Assigned task: Where a record holds a picture, leave the picture out; otherwise repeat every record exactly.

Exercise inputs:
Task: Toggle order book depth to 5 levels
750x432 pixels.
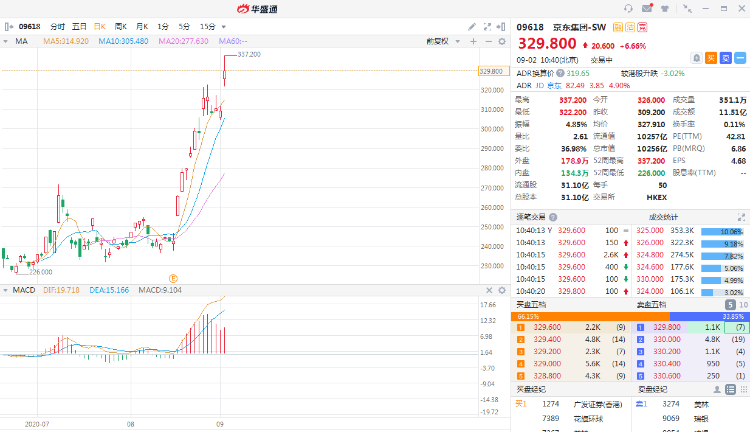Action: (730, 304)
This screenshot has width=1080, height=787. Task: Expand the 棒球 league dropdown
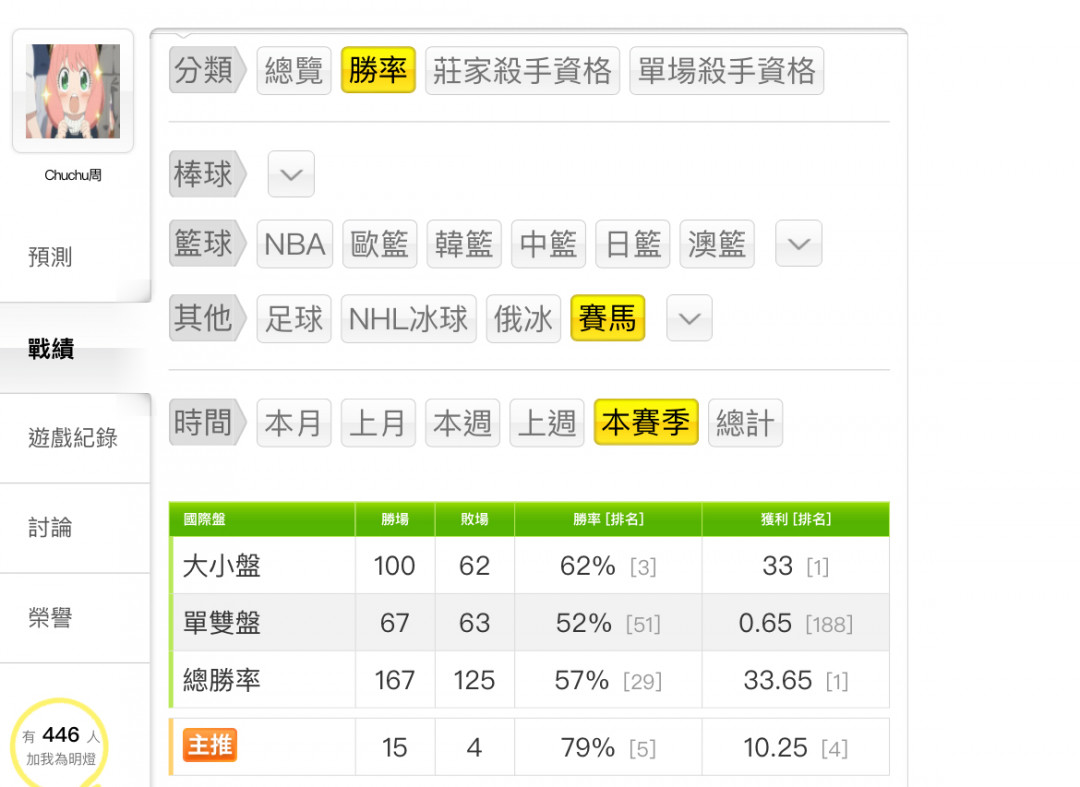click(291, 174)
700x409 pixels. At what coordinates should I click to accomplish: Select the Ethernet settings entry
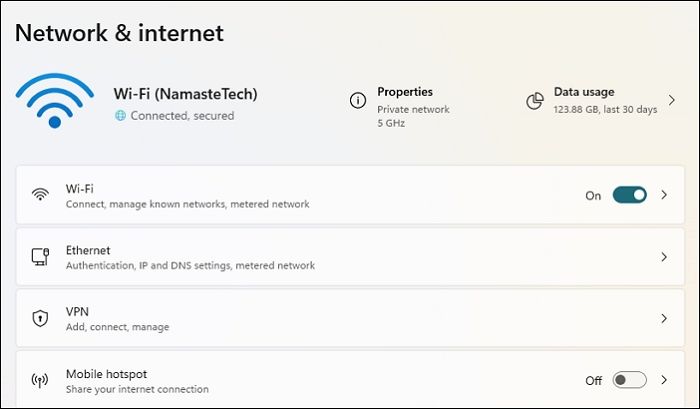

Answer box:
Task: Toggle order book depth to 5 levels
750x432 pixels.
Action: (730, 304)
This screenshot has width=1080, height=787. Task: Expand the 棒球 league dropdown
click(291, 174)
700x409 pixels. At what coordinates should I click to accomplish: Select the Ethernet settings entry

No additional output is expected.